Kamu memiliki group chat, bukan? Coba kamu hitung berapa banyak artikel yang diteruskan (forward) ke grup tersebut. Bisakah kamu hitung? Tahukah kamu dari mana informasi itu berasal? Kebanyakan, informasi-informasi tersebut mungkin adalah informasi yang dibuat oleh orang-orang yang bukan pakarnya atau mungkin hanya orang-orang iseng yang haus sensasi sehingga kebenaran dan validitasnya patut diragukan. Apabila kamu ingin mencari tahu tentang sesuatu, kamu akan bingung karena ada yang mengatakan bahwa A adalah B, ada juga yang mengatakan bahwa A bukanlah B. Artikel lain mengatakan bahwa B adalah A, tapi A tidak sama dengan B. Masalah belum selesai, tiba-tiba C menerobos masuk dan mengklaim dirinya bahwa dia adalah A dan mengatakan bahwa B adalah D yang keluar entah dari mana. Pada akhirnya, Kamu tidak bisa benar-benar tahu informasi mana yang benar.
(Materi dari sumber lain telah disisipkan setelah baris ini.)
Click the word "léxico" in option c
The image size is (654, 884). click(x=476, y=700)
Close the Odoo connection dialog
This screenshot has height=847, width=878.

Secara tidak sadar, kesimpang-siuran tersebut telah menimbulkan stress di alam bawah sadar kita. Nah, masalahnya, stress yang jenis inilah yang berbahaya karena kita tidak tahu bahwa stress tersebut sudah merasuki kita. Maka, saya sarankan untuk bersikap kritislah terhadap informasi yang kamu terima. Tanyakan kebenarannya, cari asal-usulnya, pelajari teorinya, dan yang terakhir, gunakan pikiran dan logika untuk memprosesnya. Janganlah Kamu mudah percaya pada informasi yang kamu dapatkan. Ingat, siapapun bisa berbohong. Jika kamu ingin mencari tahu tentang sesuatu, carilah informasi dari buku-buku yang ditulis oleh pakarnya karena mereka menggunakan data mentah untuk mencapai suatu konklusi, bukan informasi yang mereka terima dari sembarang tempat.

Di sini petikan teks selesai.